● Instructions to follow
Transcribe, verbatim, every line from the start of the entries through the line that contains "You are a computer-use agent. 660x581 pixels."; include both boundary lines and omit all others.

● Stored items
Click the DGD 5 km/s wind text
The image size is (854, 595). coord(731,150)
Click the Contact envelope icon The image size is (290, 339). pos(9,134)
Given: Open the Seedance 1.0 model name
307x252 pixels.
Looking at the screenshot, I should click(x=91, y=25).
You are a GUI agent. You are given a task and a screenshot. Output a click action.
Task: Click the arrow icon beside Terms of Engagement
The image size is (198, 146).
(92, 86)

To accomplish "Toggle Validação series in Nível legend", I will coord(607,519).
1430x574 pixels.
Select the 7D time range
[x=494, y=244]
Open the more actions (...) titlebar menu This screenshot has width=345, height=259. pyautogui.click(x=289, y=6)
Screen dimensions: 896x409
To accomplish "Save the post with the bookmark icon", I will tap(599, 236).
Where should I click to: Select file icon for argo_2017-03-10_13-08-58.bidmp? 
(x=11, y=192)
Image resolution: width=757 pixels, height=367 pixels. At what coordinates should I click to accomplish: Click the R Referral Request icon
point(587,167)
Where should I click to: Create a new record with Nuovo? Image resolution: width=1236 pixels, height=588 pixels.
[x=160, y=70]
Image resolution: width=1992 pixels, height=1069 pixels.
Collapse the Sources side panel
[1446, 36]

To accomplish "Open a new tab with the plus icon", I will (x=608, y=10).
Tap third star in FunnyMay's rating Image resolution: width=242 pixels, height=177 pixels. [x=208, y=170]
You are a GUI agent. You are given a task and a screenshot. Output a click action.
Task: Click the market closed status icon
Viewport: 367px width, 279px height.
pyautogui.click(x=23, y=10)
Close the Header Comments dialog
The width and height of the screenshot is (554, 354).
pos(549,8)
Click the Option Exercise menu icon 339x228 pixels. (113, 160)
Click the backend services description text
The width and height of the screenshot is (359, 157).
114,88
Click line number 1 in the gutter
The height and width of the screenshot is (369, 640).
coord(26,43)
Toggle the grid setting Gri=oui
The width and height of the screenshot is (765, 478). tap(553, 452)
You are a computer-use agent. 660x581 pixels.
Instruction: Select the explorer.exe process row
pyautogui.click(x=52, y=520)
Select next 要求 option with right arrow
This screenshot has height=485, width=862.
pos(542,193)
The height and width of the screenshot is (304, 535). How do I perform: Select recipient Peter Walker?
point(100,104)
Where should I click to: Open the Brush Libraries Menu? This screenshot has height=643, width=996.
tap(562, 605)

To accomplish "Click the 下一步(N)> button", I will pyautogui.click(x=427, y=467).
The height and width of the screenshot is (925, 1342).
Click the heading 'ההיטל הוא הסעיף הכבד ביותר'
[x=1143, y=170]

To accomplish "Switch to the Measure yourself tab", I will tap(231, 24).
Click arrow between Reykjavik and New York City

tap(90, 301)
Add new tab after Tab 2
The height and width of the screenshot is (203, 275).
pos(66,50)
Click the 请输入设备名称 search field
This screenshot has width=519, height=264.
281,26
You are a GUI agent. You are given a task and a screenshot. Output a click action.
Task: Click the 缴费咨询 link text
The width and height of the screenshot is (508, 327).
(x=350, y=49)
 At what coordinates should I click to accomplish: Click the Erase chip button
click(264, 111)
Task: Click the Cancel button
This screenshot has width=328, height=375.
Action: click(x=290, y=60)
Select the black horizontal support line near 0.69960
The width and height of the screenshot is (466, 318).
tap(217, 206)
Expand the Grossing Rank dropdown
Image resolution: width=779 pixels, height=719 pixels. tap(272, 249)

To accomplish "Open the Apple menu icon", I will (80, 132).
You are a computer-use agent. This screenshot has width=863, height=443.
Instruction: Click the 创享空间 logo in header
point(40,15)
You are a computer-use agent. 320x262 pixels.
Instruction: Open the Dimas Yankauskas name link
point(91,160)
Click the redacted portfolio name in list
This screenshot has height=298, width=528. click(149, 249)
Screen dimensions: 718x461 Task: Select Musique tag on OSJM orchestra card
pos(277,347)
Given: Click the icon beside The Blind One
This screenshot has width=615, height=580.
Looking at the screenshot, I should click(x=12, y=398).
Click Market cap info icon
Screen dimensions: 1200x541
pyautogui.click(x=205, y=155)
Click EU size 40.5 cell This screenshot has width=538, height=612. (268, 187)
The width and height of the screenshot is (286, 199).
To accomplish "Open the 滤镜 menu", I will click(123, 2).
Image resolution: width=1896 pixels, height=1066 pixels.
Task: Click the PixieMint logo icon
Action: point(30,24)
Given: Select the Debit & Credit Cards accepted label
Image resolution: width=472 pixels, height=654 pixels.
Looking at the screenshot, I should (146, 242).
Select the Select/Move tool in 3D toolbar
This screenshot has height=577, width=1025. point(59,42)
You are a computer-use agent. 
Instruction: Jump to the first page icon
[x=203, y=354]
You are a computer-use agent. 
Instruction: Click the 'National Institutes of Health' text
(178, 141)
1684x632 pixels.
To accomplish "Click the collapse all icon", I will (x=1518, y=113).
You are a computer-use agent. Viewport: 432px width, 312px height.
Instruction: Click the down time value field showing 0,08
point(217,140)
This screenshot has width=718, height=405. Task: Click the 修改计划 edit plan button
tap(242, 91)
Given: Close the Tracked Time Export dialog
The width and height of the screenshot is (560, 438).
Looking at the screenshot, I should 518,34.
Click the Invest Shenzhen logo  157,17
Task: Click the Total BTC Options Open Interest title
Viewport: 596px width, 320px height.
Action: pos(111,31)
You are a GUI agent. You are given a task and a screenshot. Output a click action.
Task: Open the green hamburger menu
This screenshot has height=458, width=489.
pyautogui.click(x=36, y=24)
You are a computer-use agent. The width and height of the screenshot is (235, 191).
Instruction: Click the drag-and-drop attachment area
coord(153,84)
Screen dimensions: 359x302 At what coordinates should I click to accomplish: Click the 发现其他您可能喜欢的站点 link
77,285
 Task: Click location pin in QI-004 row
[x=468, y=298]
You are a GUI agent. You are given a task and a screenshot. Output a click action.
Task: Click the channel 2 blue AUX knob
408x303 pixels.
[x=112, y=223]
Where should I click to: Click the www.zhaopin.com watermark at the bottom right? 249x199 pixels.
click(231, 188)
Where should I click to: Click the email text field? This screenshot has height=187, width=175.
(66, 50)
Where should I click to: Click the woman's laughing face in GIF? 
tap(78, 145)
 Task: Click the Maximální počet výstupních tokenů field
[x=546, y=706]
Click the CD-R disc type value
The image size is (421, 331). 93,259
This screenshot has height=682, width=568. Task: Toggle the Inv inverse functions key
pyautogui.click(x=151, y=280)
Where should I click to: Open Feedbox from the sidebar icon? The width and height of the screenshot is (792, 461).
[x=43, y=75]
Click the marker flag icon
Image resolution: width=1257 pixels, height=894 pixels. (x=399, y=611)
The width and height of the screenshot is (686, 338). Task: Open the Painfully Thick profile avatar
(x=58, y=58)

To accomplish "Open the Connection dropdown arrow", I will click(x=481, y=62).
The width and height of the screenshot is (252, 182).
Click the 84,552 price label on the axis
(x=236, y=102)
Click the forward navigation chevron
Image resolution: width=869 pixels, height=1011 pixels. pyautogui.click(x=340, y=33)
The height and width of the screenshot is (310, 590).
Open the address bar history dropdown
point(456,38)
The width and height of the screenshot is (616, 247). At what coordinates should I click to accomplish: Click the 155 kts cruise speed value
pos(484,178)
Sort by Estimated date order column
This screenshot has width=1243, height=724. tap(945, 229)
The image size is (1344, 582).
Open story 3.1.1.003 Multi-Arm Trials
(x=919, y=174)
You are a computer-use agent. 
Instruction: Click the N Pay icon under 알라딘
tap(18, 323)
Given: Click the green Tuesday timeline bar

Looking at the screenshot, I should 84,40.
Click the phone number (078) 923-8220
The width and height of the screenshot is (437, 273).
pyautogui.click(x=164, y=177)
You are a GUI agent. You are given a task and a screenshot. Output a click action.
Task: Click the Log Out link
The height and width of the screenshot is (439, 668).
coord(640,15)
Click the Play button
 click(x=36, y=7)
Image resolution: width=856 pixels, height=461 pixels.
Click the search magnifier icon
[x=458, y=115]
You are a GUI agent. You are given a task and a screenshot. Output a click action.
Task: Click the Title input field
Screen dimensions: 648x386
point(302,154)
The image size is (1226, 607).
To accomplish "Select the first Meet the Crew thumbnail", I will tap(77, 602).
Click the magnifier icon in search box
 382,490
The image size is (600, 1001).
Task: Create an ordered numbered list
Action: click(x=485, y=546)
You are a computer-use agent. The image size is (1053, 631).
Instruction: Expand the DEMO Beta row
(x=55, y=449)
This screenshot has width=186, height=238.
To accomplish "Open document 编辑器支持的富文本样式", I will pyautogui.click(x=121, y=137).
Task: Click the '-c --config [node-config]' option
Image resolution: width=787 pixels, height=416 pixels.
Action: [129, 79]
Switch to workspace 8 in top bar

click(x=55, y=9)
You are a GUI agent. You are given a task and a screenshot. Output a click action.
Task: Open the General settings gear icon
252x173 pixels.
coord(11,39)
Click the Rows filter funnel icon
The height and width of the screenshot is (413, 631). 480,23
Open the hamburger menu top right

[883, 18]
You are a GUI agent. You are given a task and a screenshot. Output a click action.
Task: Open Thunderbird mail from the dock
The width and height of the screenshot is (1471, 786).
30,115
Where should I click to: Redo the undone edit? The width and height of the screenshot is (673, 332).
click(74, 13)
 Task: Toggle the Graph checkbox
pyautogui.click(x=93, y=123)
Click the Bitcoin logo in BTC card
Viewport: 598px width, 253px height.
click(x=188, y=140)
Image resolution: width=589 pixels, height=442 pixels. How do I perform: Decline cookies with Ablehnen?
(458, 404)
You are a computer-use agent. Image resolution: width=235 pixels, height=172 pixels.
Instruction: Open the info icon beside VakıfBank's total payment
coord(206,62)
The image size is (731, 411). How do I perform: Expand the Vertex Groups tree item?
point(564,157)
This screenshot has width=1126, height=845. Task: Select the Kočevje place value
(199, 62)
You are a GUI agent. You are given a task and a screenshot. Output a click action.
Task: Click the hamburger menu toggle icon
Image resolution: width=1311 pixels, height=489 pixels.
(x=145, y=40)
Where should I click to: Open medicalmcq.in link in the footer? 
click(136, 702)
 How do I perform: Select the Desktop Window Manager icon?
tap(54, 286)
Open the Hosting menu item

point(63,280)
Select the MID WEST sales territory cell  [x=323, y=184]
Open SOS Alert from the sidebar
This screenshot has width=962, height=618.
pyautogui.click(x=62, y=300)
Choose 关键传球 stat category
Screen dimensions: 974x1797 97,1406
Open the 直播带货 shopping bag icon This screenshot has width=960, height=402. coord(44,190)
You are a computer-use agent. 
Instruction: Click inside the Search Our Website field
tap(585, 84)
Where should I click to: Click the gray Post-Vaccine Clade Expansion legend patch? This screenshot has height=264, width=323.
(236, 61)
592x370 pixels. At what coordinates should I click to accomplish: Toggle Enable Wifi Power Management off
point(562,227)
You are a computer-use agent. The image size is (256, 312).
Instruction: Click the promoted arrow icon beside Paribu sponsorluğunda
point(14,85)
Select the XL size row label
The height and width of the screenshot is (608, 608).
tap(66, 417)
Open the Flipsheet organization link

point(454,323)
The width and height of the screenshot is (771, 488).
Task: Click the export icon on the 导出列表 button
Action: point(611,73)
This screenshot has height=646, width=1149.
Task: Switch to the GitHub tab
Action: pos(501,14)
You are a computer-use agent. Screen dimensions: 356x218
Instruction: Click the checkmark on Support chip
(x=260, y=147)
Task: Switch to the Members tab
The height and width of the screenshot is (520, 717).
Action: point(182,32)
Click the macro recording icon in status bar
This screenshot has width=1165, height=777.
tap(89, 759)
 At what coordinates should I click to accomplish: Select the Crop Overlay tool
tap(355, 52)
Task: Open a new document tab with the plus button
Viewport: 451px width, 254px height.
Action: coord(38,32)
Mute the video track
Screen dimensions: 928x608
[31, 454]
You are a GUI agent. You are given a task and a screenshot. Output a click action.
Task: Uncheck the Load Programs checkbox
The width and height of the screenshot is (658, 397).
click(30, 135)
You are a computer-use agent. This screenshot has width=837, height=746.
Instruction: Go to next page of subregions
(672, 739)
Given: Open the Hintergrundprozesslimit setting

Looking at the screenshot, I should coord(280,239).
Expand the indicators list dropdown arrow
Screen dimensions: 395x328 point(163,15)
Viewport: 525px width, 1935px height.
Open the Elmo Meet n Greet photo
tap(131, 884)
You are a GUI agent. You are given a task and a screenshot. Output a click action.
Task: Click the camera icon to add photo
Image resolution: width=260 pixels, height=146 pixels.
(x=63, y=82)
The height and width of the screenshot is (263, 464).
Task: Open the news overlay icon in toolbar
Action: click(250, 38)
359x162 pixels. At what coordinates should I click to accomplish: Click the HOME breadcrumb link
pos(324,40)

● Result of this task
Click the DGD 5 km/s wind text
The image size is (854, 595). coord(731,150)
Click the Contact envelope icon The image size is (290, 339). pos(9,134)
Given: Open the Seedance 1.0 model name
307x252 pixels.
Looking at the screenshot, I should click(x=91, y=25).
You are a GUI agent. You are given a task and a screenshot. Output a click action.
Task: Click the arrow icon beside Terms of Engagement
The image size is (198, 146).
(92, 86)

To accomplish "Toggle Validação series in Nível legend", I will coord(607,519).
1430x574 pixels.
Select the 7D time range
[x=494, y=244]
Open the more actions (...) titlebar menu This screenshot has width=345, height=259. pyautogui.click(x=289, y=6)
Screen dimensions: 896x409
To accomplish "Save the post with the bookmark icon", I will tap(599, 236).
Where should I click to: Select file icon for argo_2017-03-10_13-08-58.bidmp? 
(x=11, y=192)
Image resolution: width=757 pixels, height=367 pixels. At what coordinates should I click to accomplish: Click the R Referral Request icon
point(587,167)
Where should I click to: Create a new record with Nuovo? Image resolution: width=1236 pixels, height=588 pixels.
[x=160, y=70]
Image resolution: width=1992 pixels, height=1069 pixels.
Collapse the Sources side panel
[1446, 36]

To accomplish "Open a new tab with the plus icon", I will (x=608, y=10).
Tap third star in FunnyMay's rating Image resolution: width=242 pixels, height=177 pixels. [x=208, y=170]
You are a GUI agent. You are given a task and a screenshot. Output a click action.
Task: Click the market closed status icon
Viewport: 367px width, 279px height.
pyautogui.click(x=23, y=10)
Close the Header Comments dialog
The width and height of the screenshot is (554, 354).
pos(549,8)
Click the Option Exercise menu icon 339x228 pixels. (113, 160)
Click the backend services description text
The width and height of the screenshot is (359, 157).
114,88
Click line number 1 in the gutter
The height and width of the screenshot is (369, 640).
coord(26,43)
Toggle the grid setting Gri=oui
The width and height of the screenshot is (765, 478). tap(553, 452)
You are a computer-use agent. 660x581 pixels.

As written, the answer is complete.